Re: Pgoutput not capturing the generated columns

From: Amit Kapila <amit(dot)kapila16(at)gmail(dot)com>
To: Masahiko Sawada <sawada(dot)mshk(at)gmail(dot)com>
Cc: Shubham Khanna <khannashubham1197(at)gmail(dot)com>, Rajendra Kumar Dangwal <dangwalrajendra888(at)gmail(dot)com>, pgsql-hackers(at)lists(dot)postgresql(dot)org, euler(at)eulerto(dot)com
Subject: Re: Pgoutput not capturing the generated columns
Date: 2024-08-28 06:06:19
Message-ID: CAA4eK1+7BnXQBDHUsQpDsF4gTenzVe1k3RUxXkxEF=vKRVKajQ@mail.gmail.com
Views: Raw Message | Whole Thread | Download mbox | Resend email
Thread:
Lists: pgsql-hackers

On Mon, May 20, 2024 at 1:49 PM Masahiko Sawada <sawada(dot)mshk(at)gmail(dot)com> wrote:
>
> On Wed, May 8, 2024 at 4:14 PM Shubham Khanna
> <khannashubham1197(at)gmail(dot)com> wrote:
> >
> > On Wed, May 8, 2024 at 11:39 AM Rajendra Kumar Dangwal
> > <dangwalrajendra888(at)gmail(dot)com> wrote:
> > >
> > > Hi PG Hackers.
> > >
> > > We are interested in enhancing the functionality of the pgoutput plugin by adding support for generated columns.
> > > Could you please guide us on the necessary steps to achieve this?
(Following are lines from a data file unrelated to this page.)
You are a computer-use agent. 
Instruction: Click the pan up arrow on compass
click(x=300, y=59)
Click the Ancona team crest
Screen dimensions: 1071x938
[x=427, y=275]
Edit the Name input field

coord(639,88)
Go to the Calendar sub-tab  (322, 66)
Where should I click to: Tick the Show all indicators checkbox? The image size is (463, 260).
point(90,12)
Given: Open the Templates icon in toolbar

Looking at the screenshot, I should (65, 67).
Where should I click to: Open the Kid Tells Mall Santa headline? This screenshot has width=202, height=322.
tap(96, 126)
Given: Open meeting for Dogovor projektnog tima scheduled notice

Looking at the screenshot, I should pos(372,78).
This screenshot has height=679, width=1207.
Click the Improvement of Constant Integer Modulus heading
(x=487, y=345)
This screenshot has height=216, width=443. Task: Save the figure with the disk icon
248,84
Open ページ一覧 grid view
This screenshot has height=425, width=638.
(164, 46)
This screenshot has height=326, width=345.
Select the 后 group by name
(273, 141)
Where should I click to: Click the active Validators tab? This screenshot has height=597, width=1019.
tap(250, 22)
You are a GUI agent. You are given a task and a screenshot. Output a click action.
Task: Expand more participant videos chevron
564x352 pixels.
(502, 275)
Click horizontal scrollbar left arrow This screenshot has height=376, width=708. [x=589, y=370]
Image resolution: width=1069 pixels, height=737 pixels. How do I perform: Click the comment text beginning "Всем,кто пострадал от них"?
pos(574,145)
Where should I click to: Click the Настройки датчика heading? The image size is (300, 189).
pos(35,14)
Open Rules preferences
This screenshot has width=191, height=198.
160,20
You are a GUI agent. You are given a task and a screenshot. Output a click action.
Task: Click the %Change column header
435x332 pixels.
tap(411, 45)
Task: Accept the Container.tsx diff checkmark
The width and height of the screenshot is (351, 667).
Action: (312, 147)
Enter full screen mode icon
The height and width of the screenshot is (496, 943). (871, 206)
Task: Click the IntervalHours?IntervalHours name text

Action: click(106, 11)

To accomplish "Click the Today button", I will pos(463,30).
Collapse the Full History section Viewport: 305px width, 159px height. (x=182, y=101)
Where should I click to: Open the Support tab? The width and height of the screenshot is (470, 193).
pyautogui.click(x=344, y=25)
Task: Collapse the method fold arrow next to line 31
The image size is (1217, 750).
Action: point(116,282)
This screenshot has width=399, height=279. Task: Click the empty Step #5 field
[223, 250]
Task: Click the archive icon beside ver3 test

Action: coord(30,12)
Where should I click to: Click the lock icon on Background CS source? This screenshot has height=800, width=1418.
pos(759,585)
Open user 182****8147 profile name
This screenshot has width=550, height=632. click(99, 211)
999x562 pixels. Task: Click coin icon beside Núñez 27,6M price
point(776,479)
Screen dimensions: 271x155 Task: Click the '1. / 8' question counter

Additionally, do you have a platform for tracking such feature requests? Any insights or assistance you can provide on this matter would be greatly appreciated.
> >
> > The attached patch has the changes to support capturing generated
> > column data using ‘pgoutput’ and’ test_decoding’ plugin. Now if the
> > ‘include_generated_columns’ option is specified, the generated column
> > information and generated column data also will be sent.
>
> As Euler mentioned earlier, I think it's a decision not to replicate
> generated columns because we don't know the target table on the
> subscriber has the same expression and there could be locale issues
> even if it looks the same. I can see that a benefit of this proposal
> would be to save cost to compute generated column values if the user
> wants the target table on the subscriber to have exactly the same data
> as the publisher's one. Are there other benefits or use cases?
>

The cost is one but the other is the user may not want the data to be
different based on volatile functions like timeofday() or the table on
subscriber won't have the column marked as generated. Now, considering
such use cases, is providing a subscription-level option a good idea
as the patch is doing? I understand that this can serve the purpose
but it could also lead to having the same behavior for all the tables
in all the publications for a subscription which may or may not be
what the user expects. This could lead to some performance overhead
(due to always sending generated columns for all the tables) for cases
where the user needs it only for a subset of tables.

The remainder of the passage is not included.